>> START
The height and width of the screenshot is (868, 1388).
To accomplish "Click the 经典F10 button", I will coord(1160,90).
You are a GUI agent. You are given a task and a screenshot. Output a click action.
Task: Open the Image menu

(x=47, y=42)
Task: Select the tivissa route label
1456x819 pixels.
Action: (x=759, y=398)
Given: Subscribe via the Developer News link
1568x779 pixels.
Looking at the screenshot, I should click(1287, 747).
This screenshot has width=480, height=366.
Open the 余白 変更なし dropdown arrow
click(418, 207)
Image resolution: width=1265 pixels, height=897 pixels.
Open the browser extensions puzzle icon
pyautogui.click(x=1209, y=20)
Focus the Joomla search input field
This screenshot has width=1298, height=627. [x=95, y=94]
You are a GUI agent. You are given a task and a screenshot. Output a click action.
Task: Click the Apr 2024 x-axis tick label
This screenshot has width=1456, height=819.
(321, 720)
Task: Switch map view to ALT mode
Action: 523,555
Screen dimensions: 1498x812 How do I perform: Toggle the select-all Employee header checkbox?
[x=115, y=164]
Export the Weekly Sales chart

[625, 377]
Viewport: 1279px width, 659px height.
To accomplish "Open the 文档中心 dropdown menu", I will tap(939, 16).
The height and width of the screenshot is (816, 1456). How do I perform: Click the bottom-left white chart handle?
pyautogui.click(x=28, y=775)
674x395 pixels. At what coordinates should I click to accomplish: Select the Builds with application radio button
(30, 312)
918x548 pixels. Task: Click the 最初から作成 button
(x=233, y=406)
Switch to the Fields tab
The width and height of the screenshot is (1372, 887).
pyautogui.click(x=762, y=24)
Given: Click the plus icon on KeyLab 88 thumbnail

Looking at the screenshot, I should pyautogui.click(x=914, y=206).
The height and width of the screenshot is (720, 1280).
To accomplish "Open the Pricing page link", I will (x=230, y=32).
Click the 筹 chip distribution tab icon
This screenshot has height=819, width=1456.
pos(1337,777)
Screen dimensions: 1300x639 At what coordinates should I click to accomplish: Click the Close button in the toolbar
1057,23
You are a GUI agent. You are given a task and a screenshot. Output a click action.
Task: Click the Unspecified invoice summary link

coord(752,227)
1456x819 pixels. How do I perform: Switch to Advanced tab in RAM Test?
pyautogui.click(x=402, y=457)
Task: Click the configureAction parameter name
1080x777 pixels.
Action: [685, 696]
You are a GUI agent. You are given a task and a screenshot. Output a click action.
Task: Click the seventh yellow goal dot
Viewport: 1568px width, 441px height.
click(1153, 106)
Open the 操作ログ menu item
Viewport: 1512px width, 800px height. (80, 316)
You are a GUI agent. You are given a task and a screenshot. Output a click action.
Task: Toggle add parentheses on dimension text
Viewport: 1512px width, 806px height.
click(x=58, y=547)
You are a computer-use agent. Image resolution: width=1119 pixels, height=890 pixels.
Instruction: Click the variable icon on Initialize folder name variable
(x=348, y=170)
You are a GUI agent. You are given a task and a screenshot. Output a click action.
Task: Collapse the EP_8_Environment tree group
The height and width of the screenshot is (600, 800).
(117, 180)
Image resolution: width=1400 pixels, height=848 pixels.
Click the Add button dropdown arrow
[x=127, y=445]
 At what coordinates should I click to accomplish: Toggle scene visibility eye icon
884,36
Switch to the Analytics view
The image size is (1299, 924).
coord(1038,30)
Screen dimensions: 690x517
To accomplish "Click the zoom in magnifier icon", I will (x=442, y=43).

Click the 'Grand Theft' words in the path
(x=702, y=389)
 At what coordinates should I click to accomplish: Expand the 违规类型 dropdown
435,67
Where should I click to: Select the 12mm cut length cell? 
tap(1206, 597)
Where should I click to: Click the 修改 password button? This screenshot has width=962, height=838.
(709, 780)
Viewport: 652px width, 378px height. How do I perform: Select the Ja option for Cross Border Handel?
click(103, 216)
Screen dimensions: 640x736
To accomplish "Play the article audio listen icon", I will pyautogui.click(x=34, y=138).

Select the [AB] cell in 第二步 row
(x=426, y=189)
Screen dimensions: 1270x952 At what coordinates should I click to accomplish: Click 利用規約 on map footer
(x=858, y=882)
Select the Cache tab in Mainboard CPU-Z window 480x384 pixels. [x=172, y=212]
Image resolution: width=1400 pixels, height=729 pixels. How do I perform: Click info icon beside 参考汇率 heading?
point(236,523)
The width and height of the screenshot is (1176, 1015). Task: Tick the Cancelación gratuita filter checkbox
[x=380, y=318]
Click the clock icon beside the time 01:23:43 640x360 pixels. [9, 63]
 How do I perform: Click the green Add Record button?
>> END
> Stated task:
Please rewrite the lines above, from the one containing "Given: Subscribe via the Developer News link" through the one containing "This screenshot has width=1298, height=627." (both included), as a numbered list with any blank lines omitted.

> Exercise result:
1. Given: Subscribe via the Developer News link
2. 1568x779 pixels.
3. Looking at the screenshot, I should click(1287, 747).
4. This screenshot has width=480, height=366.
5. Open the 余白 変更なし dropdown arrow
6. click(418, 207)
7. Image resolution: width=1265 pixels, height=897 pixels.
8. Open the browser extensions puzzle icon
9. pyautogui.click(x=1209, y=20)
10. Focus the Joomla search input field
11. This screenshot has width=1298, height=627. [x=95, y=94]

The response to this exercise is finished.